Purple's a good villain colour, right?

"Tremble before the Purple Impaler!"


Snorter wrote:
Blue Star wrote:
Black and silver are only cool until You've gone to a transformers convention.

What about purple?

Purple's a good villain colour, right?

"Tremble before the Purple Impaler!"

That one stops being cool when you realize it's just a dark shade of pink. Plus there's all those jokes about your junk.

Shadow Lodge

ProfessorCirno wrote:
Also I can't speak about 1e, but Basic monks (or Mystics, if you will) were most assuredly warrior classes. They were, in fact, better warriors then fighters in many occasions.

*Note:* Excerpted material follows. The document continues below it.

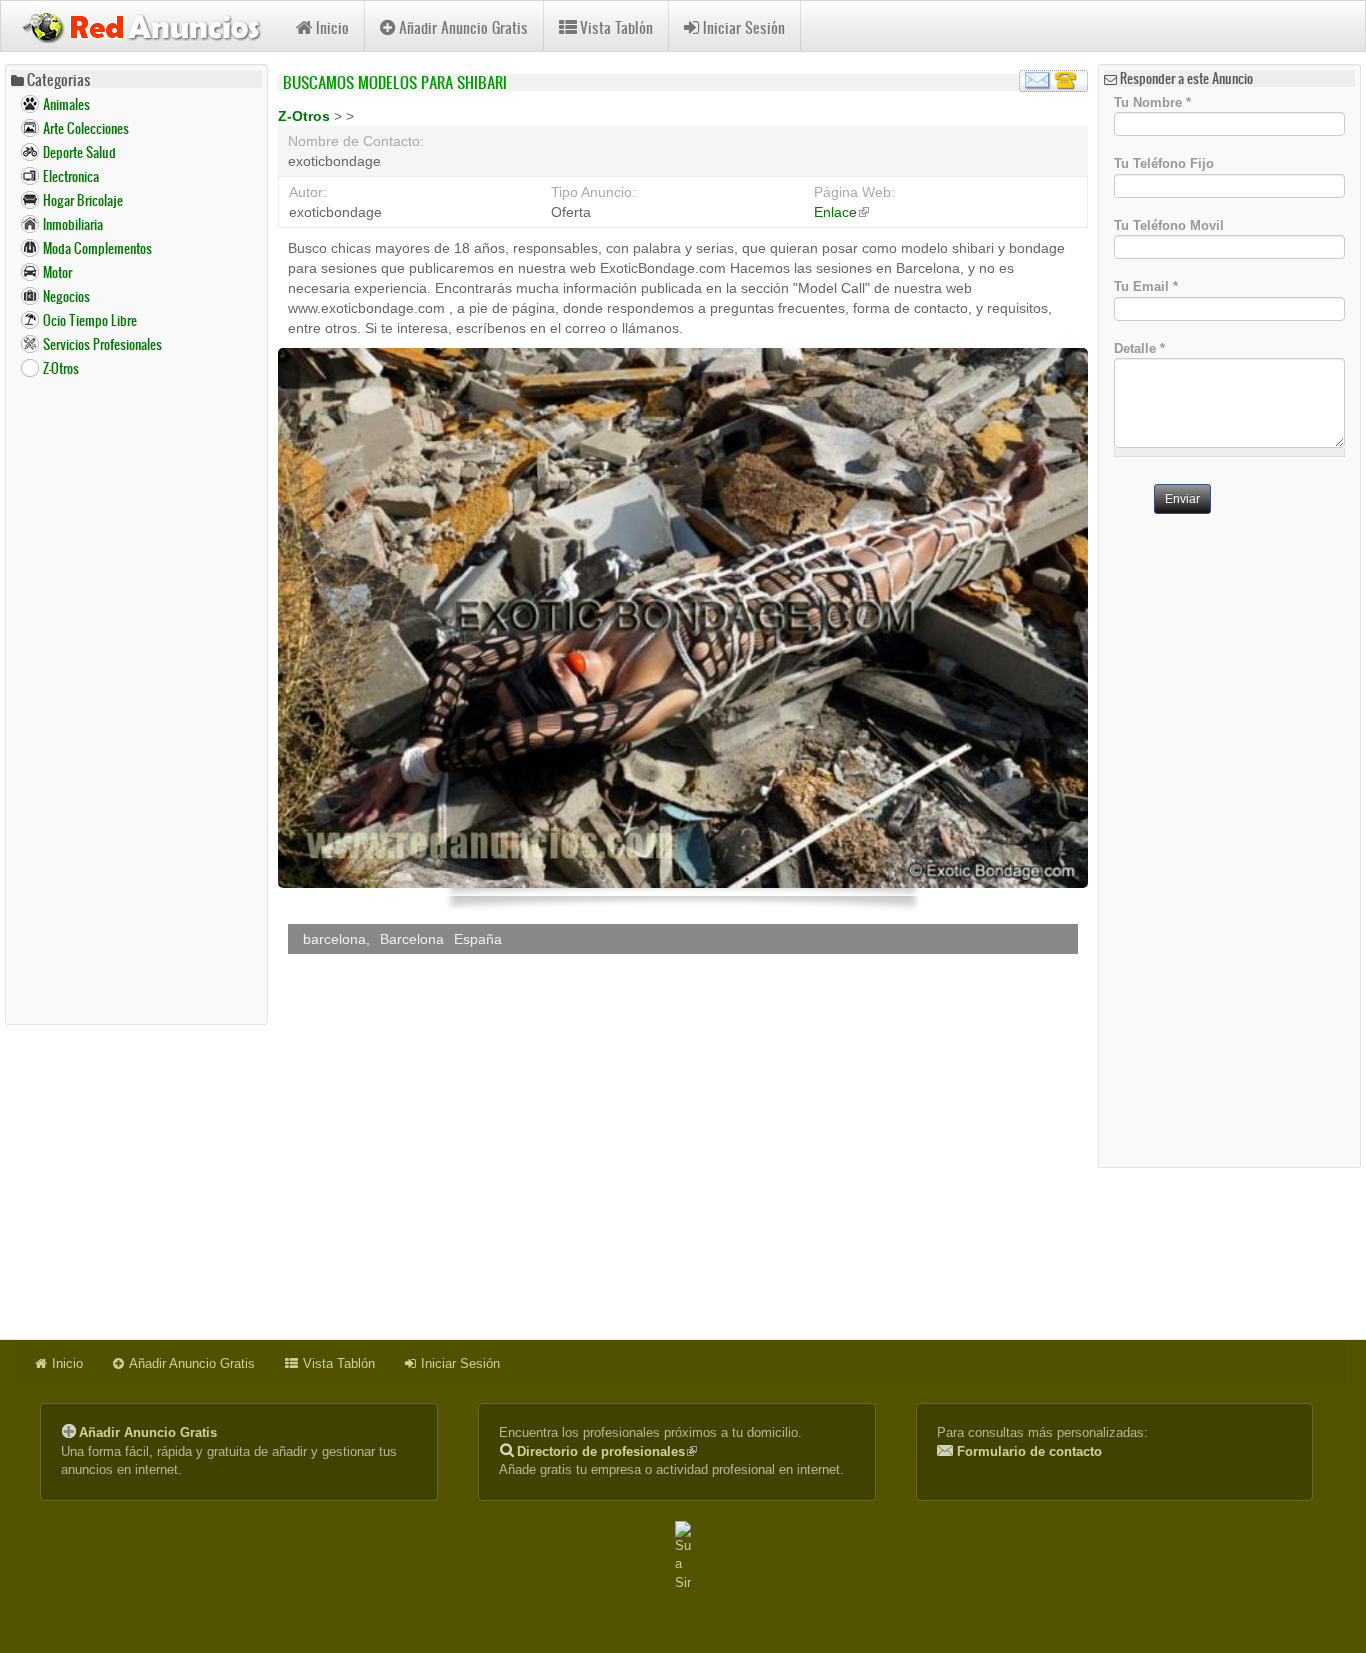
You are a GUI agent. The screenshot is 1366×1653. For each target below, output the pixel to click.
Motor (57, 272)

If you mean a warrior that was a Priest variant, than sure. They actually where not. You are probably thinking of the extra rules for unarmed combat, (which Warriors) could also take, but Monks, even in the Oriental Adventures, where not at all better than Warriors.

ProfessorCirno wrote:
Do you know that when 3e was first coming out, people decried the monks as overpowered before the details were even made clear? There's a reason for that. That reason is "Monks in 1e and Basic were hilariously powerful."

Must have been your group, I don't remember this at all. I remember a lot of people saying they where so KOOL, and then complaining after a few levels that they didn't work the way people wanted or expected them to. Until people learned about Grapple, Book of Exalted Deeds, and Vow of Poverty, and Psionics, (and a few Epic Level handbook goodies).


Blue Star wrote:
Snorter wrote:
Blue Star wrote:
Black and silver are only cool until You've gone to a transformers convention.

What about purple?

Purple's a good villain colour, right?

"Tremble before the Purple Impaler!"

That one stops being cool when you realize it's just a dark shade of pink. Plus there's all those jokes about your junk.

So not true! There is no pink ;)

Besides, violet is really closer to a shade of blue (but it actually has it's own 'light wave' - so really, with the minus green colour, it would be better to say that it's a type of purple than the other way arround.)

Purple wins. Mu-wa, ha, ha. ;)

Edit: And Purple, is the colour of death, wisdom, mournig, evening, winter, wine and royalty - that sounds like a sneaky, rich, murderous villan to me. - I wouldn't mind sharing my name with those... Provided the sneaky part always applies.